The 26-year-old Chinese entrepreneur had just pulled his new Mercedes to the curb on Brighton Avenue to answer a text when an old sedan swerved behind him, slamming to a stop. A man in dark clothes got out and approached the passenger window. It was nearly 11 p.m. last Thursday.

The man rapped on the glass, speaking quickly. Danny, unable to hear him, lowered the window — and the man reached an arm through, unlocked the door, and climbed in, brandishing a silver handgun.

“Don’t be stupid,” he told Danny. He asked if he had followed the news about the previous Monday’s Boston Marathon bombings. Danny had, down to the release of the grainy photos of suspects less than six hours earlier.
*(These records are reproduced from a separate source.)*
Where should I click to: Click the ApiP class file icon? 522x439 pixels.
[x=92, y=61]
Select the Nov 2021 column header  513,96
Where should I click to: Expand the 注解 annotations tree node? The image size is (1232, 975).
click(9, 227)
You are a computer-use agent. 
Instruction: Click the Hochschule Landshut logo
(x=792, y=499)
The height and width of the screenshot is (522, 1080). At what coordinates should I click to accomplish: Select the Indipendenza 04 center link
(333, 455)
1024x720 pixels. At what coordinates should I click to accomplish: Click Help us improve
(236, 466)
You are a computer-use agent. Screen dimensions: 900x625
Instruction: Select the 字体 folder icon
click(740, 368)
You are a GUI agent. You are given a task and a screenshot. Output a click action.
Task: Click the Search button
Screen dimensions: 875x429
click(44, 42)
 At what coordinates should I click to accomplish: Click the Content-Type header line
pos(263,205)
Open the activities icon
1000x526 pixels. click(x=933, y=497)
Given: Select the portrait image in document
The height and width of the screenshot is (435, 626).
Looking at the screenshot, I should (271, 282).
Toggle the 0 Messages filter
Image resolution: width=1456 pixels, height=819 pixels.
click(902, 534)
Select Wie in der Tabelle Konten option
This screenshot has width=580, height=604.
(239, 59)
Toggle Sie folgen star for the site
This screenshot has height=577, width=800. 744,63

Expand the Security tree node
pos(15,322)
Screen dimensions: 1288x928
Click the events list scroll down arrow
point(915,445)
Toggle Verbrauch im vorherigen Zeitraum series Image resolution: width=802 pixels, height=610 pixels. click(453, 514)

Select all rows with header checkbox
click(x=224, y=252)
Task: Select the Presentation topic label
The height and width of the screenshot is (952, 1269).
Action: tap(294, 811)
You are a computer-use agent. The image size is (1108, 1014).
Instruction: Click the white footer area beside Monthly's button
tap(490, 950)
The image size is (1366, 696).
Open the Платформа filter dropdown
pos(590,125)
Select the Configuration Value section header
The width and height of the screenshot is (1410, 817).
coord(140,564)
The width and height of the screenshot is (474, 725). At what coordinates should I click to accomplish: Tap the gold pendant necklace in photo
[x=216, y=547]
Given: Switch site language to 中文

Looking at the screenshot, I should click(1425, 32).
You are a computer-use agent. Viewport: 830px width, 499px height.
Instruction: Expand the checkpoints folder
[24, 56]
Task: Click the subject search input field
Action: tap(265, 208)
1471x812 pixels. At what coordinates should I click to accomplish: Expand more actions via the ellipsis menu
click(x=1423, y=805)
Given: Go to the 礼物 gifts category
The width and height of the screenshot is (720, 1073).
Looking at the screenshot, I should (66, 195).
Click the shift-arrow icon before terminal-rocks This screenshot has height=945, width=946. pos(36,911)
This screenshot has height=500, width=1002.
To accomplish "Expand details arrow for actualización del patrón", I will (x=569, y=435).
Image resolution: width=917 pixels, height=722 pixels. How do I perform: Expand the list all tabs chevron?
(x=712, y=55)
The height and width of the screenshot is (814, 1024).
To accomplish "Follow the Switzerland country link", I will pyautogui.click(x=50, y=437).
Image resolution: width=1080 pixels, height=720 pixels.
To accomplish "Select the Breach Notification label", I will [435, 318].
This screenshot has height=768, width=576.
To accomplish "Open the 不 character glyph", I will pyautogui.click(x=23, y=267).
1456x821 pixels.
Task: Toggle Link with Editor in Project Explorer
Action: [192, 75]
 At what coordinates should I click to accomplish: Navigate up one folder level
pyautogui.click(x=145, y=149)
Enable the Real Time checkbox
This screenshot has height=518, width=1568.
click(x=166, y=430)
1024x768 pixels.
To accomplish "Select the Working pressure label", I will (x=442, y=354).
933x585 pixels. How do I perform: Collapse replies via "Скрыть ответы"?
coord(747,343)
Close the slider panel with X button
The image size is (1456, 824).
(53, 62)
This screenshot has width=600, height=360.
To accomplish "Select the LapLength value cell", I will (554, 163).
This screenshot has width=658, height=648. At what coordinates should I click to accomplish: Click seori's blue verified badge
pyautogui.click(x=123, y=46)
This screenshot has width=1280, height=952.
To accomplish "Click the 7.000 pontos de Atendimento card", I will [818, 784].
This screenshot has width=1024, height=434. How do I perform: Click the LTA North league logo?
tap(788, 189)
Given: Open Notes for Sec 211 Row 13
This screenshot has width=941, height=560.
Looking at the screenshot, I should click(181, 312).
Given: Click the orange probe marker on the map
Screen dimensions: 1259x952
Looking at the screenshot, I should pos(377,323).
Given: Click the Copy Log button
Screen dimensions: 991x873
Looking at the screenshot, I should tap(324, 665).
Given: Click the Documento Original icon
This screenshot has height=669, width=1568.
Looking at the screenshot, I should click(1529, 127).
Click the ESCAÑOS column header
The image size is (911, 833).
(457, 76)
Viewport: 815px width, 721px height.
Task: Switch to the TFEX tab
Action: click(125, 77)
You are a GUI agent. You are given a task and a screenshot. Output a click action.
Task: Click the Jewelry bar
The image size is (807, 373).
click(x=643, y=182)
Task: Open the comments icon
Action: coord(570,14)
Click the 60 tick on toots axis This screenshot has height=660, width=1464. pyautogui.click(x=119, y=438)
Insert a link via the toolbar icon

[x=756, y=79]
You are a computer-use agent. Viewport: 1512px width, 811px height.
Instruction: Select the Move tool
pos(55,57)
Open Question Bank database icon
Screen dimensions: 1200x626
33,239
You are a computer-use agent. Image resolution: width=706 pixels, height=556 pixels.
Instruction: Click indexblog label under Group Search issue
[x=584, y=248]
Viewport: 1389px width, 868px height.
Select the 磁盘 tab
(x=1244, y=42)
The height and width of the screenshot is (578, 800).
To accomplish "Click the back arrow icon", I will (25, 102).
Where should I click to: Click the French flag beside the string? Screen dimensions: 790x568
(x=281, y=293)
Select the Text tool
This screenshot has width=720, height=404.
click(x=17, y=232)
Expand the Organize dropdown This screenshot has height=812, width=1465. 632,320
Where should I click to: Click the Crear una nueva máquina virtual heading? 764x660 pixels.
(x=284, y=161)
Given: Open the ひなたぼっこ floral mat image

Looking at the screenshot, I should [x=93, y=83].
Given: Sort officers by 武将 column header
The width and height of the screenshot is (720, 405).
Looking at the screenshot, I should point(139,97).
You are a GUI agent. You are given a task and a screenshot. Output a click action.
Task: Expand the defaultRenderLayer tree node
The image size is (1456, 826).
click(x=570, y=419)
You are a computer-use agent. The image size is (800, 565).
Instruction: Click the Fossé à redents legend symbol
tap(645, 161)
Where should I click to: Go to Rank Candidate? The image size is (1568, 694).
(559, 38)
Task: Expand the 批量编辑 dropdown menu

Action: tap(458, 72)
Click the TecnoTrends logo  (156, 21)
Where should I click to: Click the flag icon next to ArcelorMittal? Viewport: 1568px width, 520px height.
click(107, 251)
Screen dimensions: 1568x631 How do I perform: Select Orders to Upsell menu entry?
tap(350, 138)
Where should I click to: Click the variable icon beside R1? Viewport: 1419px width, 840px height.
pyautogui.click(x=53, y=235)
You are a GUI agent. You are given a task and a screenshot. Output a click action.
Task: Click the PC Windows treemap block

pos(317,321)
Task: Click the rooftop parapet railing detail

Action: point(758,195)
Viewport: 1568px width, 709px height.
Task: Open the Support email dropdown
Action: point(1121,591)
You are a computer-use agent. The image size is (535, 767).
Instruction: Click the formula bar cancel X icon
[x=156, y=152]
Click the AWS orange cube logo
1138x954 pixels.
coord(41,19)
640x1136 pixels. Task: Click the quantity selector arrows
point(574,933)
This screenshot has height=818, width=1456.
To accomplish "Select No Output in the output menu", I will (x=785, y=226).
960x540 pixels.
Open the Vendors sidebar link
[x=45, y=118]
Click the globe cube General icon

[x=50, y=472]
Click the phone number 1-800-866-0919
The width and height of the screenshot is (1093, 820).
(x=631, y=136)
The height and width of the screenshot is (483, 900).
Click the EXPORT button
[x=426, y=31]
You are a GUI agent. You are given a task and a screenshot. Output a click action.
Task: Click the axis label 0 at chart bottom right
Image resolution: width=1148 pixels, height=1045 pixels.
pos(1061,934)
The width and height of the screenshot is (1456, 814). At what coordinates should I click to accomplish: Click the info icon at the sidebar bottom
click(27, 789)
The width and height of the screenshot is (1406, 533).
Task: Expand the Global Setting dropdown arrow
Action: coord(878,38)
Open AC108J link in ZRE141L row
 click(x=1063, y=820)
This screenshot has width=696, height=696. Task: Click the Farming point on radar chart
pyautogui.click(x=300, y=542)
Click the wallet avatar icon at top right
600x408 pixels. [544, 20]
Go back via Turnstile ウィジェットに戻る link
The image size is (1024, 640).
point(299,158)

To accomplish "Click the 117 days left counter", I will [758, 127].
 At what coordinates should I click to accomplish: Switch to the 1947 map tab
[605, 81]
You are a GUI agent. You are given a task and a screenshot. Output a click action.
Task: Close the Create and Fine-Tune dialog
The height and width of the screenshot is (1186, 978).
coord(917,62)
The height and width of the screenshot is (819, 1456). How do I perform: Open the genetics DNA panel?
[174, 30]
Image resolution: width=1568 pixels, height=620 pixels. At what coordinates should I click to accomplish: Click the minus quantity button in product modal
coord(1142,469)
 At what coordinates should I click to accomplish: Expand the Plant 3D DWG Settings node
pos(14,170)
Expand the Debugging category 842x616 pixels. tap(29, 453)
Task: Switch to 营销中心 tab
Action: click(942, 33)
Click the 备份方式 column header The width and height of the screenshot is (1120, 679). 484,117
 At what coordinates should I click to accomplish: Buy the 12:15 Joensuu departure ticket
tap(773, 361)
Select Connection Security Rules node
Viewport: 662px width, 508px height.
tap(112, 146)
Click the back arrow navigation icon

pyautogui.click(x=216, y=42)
“I did that,” said the man, who would later be identified as Tamerlan Tsarnaev. “And I just killed a policeman in Cambridge.”He ordered Danny to drive — right on Fordham Road, right again on Commonwealth Avenue — the beginning of an achingly slow odyssey last Thursday night and Friday morning in which Danny felt the possibility of death pressing on him like a vise.

In an exclusive interview with the Globe, Danny — the victim of the Tsarnaev brothers’ much-discussed but previously little-understood carjacking — filled in some of the last missing pieces in the timeline between the murder of MIT police officer Sean Collier, just before 10:30 p.m. on April 18, and the Watertown shoot-out that ended just before 1 a.m. Danny asked that he be identified only by his American nickname.

The story of that night unfolds like a Tarantino movie, bursts of harrowing action laced with dark humor and dialogue absurd for its ordinariness, reminders of just how young the men in the car were. Girls, credit limits for students, the marvels of the Mercedes-Benz ML 350 and the iPhone­ 5, whether anyone still listens to CDs — all were discussed by the two 26-year-olds and the 19-year-old driving around on a Thursday night.

Danny described 90 harrowing minutes, first with the younger brother following in a second car, then with both brothers in the Mercedes, where they openly discussed driving to New York, though Danny could not make out if they were planning another attack. Throughout the ordeal, he did as they asked while silently analyzing every threatened command, every overheard snatch of dialogue for clues about where and when they might kill him.

“Death is so close to me,” Danny recalled thinking. His life had until that moment seemed ascendant, from a province in Central China to graduate school at Northeastern University to a Kendall Square start-up.

“I don’t want to die,” he thought. “I have a lot of dreams that haven’t come true yet.”

After a zigzagging trek through Brighton, Watertown, and back to Cambridge, Danny would seize his chance for escape at the Shell Station on Memorial Drive, his break turning on two words — “cash only” — that had rarely seemed so welcome.